Лиону не очень нравилась подобная встреча, потому что он надеялся поговорить всерьез с Джастиной, но теперь понял, что это не получится.

Роджер вел себя довольно смело. Он повернулся к Джастине и спросил:

– Вы сбежали из дома на вечер?

Джастине ничего не оставалось, как играть роль доброй наставницы.

– Именно так, и мы уже сходили в кино. Посмотрели очень интересный фильм.

– Какой? – с любопытством спросила Линда.

– Фильм называется «Жестокая месть». Я даже не знаю – детектив это или мелодрама?

Название показалось Линде знакомым.

– Я, кажется, смотрела его. Это про то, как ревнивый муж подозревает свою жену за связь с другом семьи…

Лион сидел задумавшись, но решил поддержать разговор:

– Бедный мужчина, ведь он был смертельно болен! И это толкнуло его на самоубийство.

Джастина удивленно посмотрела на Лиона.

– Да нет, ты ошибаешься, – сказала она, – какой же он бедный. Ведь он же покончил с собой так, что все подумали, будто его убил любовник жены!

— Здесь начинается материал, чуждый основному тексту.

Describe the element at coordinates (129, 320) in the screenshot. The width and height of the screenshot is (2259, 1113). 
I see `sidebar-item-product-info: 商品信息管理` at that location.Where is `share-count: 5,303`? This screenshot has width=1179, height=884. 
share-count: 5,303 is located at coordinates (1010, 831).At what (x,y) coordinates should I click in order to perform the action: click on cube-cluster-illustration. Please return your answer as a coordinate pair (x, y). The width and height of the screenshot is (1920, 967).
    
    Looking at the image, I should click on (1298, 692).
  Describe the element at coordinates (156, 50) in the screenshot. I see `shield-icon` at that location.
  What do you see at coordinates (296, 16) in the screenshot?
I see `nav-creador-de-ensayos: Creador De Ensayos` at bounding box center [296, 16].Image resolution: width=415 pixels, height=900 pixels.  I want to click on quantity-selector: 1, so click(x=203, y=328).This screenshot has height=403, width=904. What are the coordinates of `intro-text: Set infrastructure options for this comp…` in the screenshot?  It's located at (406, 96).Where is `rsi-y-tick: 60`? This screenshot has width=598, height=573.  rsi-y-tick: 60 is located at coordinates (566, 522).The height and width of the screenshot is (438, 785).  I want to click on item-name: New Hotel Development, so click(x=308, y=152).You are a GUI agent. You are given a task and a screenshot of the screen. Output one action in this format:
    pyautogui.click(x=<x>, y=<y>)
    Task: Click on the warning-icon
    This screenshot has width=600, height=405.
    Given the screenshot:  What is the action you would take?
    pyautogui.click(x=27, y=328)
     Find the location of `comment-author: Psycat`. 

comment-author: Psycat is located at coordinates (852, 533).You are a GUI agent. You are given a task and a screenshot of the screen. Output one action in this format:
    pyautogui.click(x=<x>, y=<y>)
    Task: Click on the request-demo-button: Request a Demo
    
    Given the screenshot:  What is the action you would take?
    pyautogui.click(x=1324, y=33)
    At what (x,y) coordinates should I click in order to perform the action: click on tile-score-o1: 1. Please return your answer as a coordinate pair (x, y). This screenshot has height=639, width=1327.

Лион не ожидал, что окажется в таком глупом положении. Мысли о Джастине, о пережитом за последние месяцы не давали ему покоя. Весь фильм он думал, вспоминал свою жизнь, так и не смог сосредоточиться на сюжете. Оказывается, он даже не понял смысл картины. Лион почувствовал неловкость и покраснел.

– Точно, я его видела! – воскликнула Линда Ли. – Очень интересный фильм. Муж попросил друга достать яд, якобы для борьбы с крысами, которые завелись в их доме. Их друг был медиком и мог это сделать.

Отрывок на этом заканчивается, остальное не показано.